▶ [Source passage]:
►

Research & Papers

OmniMem framework boosts long video generation dynamic degree by 52.3%

New memory retrieval method solves the 'local bias' and 'union explosion' problems in AR video generation.

Deep Dive

Autoregressive video generation builds long videos chunk by chunk, but maintaining a growing historical KV cache becomes prohibitive. Existing approaches either truncate the cache or compress it into implicit memory, losing explicit access to query-relevant details. The new OmniMem framework addresses this by performing sparse KV retrieval over the entire history. It introduces three innovations: Adaptive Window Exclusion removes local-window blocks from selection when enough long-range history exists; Query-Shared KV Selection reduces cross-query diversity to lower computational overhead; and Per-Head Scattered KV Access lets each attention head retrieve its own non-contiguous blocks without expanding into a large buffer. These techniques together maintain efficient memory usage while preserving explicit access to the full history.

◄

Resume the OmniMem article, starting after its last sentence. The records that come next have nothing to do with the OmniMem article.

▶ [Source information]:
►

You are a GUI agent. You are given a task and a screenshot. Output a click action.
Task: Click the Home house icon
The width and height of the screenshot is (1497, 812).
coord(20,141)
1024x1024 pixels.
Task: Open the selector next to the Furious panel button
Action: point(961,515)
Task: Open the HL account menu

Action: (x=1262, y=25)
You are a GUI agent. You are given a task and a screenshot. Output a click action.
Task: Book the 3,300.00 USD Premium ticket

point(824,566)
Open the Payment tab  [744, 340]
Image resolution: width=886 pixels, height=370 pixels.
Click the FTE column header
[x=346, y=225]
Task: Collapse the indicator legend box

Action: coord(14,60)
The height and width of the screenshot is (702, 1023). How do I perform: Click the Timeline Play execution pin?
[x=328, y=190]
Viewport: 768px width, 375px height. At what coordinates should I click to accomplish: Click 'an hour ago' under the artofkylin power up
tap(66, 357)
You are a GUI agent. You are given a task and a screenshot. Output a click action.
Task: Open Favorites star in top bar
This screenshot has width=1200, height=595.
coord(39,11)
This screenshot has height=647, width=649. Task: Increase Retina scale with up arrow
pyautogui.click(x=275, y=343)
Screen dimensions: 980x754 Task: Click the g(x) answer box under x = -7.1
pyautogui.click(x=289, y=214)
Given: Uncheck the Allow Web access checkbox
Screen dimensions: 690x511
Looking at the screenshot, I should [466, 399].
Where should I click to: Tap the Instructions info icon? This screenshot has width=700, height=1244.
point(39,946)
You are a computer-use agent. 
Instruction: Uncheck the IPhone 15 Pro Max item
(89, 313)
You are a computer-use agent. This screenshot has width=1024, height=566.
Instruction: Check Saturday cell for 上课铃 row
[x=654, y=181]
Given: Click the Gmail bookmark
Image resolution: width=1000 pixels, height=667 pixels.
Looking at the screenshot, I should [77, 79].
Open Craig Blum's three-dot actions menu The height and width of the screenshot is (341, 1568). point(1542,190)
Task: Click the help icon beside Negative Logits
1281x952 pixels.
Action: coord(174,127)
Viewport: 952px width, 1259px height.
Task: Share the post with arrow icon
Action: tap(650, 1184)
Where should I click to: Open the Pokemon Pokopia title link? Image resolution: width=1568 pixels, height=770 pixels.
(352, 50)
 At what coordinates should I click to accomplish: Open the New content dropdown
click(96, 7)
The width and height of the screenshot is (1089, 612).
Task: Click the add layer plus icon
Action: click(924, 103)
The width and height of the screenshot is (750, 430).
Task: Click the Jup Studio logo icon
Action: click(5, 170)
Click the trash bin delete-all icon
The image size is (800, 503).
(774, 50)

◄

▶ [Result of the task]:
In experiments on long-video benchmarks, OmniMem outperformed strong baselines by 52.3% in Dynamic Degree—a measure of scene movement and temporal variation—while preserving consistency. The framework maintains comparable memory footprint to compression-based methods and runs within standard VRAM constraints. This work is particularly relevant as video diffusion and AR generation models (e.g., OpenAI's Sora, Google's Veo) push toward minute-long clips. By enabling efficient long-range memory retrieval, OmniMem could become a key building block for next-generation video generation systems that need both temporal coherence and dynamic action.

Key Points
  • Adaptive Window Exclusion removes local bias by dropping near-future blocks when long-range history suffices.
  • Per-Head Scattered KV Access avoids Union Explosion by keeping each attention head's selections separate and non-contiguous.
  • Achieves 52.3% higher Dynamic Degree than baseline methods while maintaining comparable memory usage.

Why It Matters

Enables longer, more dynamic AI-generated videos without exploding memory, critical for next-gen video generation tools.